─── SUPPLIED ENTRIES ───
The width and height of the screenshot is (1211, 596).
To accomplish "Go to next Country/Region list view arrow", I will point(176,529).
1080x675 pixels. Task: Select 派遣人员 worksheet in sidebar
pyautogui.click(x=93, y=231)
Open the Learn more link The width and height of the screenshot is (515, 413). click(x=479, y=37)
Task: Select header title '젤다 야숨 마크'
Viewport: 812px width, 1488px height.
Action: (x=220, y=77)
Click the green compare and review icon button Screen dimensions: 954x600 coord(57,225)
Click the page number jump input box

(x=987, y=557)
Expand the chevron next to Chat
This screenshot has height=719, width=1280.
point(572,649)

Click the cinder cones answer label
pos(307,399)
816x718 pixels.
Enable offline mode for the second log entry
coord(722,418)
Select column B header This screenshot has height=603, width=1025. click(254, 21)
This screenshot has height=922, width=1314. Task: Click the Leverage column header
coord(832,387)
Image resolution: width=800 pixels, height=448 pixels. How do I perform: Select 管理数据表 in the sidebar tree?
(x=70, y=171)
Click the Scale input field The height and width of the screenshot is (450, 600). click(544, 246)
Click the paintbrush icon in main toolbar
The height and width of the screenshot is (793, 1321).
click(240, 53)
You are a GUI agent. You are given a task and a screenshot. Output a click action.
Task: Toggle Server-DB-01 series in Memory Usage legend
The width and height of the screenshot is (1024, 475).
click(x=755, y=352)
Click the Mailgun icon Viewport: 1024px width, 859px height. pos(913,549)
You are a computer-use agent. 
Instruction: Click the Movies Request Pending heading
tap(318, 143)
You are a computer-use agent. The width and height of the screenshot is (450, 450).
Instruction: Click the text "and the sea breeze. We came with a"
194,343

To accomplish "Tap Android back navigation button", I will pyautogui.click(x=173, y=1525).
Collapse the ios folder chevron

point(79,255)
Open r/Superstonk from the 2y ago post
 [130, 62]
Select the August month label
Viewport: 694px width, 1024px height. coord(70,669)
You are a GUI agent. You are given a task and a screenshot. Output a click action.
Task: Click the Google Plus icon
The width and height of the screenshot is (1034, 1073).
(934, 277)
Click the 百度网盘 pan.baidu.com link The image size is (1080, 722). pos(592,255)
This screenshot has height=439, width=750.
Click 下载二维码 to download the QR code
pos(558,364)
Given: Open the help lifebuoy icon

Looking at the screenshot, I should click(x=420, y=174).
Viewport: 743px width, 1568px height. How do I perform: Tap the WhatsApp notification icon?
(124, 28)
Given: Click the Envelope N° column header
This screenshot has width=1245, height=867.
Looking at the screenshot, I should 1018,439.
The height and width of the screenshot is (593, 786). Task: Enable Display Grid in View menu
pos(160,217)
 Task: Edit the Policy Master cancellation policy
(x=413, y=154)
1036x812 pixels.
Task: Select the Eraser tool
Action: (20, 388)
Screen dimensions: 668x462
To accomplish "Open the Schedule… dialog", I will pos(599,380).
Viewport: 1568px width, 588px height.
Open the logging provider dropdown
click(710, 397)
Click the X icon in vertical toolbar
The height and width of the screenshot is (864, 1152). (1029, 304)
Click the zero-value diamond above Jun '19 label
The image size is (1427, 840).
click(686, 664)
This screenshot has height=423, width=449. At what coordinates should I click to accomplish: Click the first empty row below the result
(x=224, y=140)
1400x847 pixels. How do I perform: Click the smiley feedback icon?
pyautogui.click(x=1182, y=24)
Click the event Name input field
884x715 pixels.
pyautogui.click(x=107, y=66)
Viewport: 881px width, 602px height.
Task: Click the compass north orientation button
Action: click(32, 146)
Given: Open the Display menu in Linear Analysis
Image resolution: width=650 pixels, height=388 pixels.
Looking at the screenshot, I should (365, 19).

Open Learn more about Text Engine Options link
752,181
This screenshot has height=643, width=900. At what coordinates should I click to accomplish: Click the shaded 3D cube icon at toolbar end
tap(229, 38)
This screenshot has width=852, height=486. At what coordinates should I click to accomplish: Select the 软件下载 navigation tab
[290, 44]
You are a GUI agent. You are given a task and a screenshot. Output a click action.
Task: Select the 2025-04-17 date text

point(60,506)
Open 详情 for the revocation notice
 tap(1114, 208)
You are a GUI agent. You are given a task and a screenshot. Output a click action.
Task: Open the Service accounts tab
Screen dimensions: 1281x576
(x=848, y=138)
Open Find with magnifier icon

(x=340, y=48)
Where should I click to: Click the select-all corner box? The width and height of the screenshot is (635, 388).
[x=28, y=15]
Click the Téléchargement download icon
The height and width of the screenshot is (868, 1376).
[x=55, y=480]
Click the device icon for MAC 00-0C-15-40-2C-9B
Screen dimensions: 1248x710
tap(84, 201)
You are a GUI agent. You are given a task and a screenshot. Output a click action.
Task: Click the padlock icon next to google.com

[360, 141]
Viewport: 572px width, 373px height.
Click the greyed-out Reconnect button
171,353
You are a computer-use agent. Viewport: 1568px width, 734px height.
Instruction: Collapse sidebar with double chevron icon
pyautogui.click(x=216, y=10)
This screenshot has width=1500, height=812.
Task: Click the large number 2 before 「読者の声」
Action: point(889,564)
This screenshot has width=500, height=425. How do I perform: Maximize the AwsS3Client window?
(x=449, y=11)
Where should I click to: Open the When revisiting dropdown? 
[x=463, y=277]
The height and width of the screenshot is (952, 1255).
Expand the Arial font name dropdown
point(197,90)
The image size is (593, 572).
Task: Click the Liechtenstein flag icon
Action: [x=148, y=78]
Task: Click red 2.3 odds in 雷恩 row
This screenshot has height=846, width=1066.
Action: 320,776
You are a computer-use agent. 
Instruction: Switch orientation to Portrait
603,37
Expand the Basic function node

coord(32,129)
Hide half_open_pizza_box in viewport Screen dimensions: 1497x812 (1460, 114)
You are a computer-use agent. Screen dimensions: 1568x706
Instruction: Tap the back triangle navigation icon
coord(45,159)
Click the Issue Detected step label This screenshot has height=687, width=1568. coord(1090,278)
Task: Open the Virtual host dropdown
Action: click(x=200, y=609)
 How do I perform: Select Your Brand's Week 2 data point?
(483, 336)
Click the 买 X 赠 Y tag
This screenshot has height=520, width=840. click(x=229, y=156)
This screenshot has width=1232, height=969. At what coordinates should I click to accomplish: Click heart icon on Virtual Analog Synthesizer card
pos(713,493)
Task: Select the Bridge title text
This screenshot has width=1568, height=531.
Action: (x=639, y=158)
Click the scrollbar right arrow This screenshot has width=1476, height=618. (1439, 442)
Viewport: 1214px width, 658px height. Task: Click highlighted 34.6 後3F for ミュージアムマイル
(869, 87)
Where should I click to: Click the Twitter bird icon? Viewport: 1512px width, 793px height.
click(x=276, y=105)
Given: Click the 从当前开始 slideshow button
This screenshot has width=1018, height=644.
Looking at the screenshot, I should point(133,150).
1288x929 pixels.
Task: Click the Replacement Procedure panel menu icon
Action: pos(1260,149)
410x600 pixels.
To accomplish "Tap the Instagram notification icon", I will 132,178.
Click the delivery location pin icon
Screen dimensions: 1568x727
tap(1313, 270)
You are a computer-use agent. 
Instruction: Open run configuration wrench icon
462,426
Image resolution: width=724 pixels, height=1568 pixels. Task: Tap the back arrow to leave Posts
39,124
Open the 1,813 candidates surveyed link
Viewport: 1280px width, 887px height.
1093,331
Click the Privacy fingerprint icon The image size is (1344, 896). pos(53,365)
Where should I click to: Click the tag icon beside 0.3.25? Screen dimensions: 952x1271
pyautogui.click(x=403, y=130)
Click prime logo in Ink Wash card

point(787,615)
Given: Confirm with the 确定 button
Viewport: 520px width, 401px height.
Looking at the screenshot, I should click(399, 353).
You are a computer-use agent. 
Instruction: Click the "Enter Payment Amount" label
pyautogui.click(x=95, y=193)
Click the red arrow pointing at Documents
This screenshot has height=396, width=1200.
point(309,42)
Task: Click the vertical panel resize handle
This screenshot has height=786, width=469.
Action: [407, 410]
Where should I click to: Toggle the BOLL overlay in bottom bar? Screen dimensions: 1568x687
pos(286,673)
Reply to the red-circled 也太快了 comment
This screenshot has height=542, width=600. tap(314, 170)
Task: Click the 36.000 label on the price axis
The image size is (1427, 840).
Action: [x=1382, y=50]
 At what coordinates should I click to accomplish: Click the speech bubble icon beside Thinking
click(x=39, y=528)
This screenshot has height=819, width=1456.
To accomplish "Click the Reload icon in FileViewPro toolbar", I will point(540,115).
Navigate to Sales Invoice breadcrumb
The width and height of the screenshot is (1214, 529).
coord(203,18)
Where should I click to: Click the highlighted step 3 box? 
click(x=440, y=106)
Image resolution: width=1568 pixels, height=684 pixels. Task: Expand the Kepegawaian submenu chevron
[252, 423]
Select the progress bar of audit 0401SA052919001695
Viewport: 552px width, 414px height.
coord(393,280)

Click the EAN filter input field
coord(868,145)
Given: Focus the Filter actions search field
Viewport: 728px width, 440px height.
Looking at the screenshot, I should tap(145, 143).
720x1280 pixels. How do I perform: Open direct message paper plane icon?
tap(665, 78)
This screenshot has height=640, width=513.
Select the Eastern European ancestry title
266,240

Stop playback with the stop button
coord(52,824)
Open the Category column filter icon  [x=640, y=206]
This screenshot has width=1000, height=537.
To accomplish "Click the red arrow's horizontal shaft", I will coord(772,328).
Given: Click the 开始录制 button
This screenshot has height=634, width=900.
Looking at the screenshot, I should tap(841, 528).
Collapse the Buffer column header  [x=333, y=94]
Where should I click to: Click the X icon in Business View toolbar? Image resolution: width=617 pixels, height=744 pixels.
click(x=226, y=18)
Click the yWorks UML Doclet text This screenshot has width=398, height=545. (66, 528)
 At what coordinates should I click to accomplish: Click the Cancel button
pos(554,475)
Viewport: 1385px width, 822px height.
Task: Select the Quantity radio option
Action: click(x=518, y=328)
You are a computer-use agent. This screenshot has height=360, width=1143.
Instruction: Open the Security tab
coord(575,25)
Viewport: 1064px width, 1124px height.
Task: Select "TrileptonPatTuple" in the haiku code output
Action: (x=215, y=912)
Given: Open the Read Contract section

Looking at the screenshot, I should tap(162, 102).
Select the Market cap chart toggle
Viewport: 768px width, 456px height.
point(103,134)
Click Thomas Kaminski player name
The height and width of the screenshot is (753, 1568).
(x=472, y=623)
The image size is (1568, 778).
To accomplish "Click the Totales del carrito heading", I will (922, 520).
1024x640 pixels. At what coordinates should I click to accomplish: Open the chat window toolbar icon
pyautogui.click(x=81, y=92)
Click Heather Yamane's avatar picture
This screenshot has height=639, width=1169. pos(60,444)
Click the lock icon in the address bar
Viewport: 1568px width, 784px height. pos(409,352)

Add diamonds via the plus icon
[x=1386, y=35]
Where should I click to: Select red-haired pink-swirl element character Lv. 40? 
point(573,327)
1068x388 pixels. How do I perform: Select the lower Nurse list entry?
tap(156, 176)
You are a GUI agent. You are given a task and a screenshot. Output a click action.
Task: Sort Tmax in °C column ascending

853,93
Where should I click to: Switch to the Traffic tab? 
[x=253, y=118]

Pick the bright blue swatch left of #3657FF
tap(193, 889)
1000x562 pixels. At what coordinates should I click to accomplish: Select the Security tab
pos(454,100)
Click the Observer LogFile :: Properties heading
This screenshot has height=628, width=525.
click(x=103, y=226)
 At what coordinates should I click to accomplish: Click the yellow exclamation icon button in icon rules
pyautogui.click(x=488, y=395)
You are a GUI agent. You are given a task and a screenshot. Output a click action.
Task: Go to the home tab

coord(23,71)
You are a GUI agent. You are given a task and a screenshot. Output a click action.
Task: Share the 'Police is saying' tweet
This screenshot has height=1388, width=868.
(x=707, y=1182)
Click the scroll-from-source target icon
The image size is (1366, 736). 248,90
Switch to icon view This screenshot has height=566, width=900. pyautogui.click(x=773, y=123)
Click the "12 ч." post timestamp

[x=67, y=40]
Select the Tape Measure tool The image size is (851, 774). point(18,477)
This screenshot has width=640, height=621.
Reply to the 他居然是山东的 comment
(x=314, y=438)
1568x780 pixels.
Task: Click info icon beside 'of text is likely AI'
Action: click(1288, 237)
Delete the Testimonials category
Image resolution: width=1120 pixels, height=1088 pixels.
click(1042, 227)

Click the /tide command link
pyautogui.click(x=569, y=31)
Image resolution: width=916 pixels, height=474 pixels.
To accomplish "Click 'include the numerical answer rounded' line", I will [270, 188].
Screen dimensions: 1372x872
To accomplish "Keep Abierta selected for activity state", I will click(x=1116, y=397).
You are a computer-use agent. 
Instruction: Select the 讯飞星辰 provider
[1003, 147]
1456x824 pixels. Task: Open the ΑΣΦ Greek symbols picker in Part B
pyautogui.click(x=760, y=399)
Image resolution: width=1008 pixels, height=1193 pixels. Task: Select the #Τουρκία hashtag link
───
▸ **DESCRIPTION OF THE TASK**
In the entries above, find the line holding "Where should I click to: Open" and the line holding "Given: Click the 从当前开始 slideshow button"; print both of them and every line between, exactly, and nothing else.

▸ **TASK RESULT**
Where should I click to: Open the When revisiting dropdown? 
[x=463, y=277]
The height and width of the screenshot is (952, 1255).
Expand the Arial font name dropdown
point(197,90)
The image size is (593, 572).
Task: Click the Liechtenstein flag icon
Action: [x=148, y=78]
Task: Click red 2.3 odds in 雷恩 row
This screenshot has height=846, width=1066.
Action: 320,776
You are a computer-use agent. 
Instruction: Switch orientation to Portrait
603,37
Expand the Basic function node

coord(32,129)
Hide half_open_pizza_box in viewport Screen dimensions: 1497x812 (1460, 114)
You are a computer-use agent. Screen dimensions: 1568x706
Instruction: Tap the back triangle navigation icon
coord(45,159)
Click the Issue Detected step label This screenshot has height=687, width=1568. coord(1090,278)
Task: Open the Virtual host dropdown
Action: click(x=200, y=609)
 How do I perform: Select Your Brand's Week 2 data point?
(483, 336)
Click the 买 X 赠 Y tag
This screenshot has height=520, width=840. click(x=229, y=156)
This screenshot has width=1232, height=969. At what coordinates should I click to accomplish: Click heart icon on Virtual Analog Synthesizer card
pos(713,493)
Task: Select the Bridge title text
This screenshot has width=1568, height=531.
Action: (x=639, y=158)
Click the scrollbar right arrow This screenshot has width=1476, height=618. (1439, 442)
Viewport: 1214px width, 658px height. Task: Click highlighted 34.6 後3F for ミュージアムマイル
(869, 87)
Where should I click to: Click the Twitter bird icon? Viewport: 1512px width, 793px height.
click(x=276, y=105)
Given: Click the 从当前开始 slideshow button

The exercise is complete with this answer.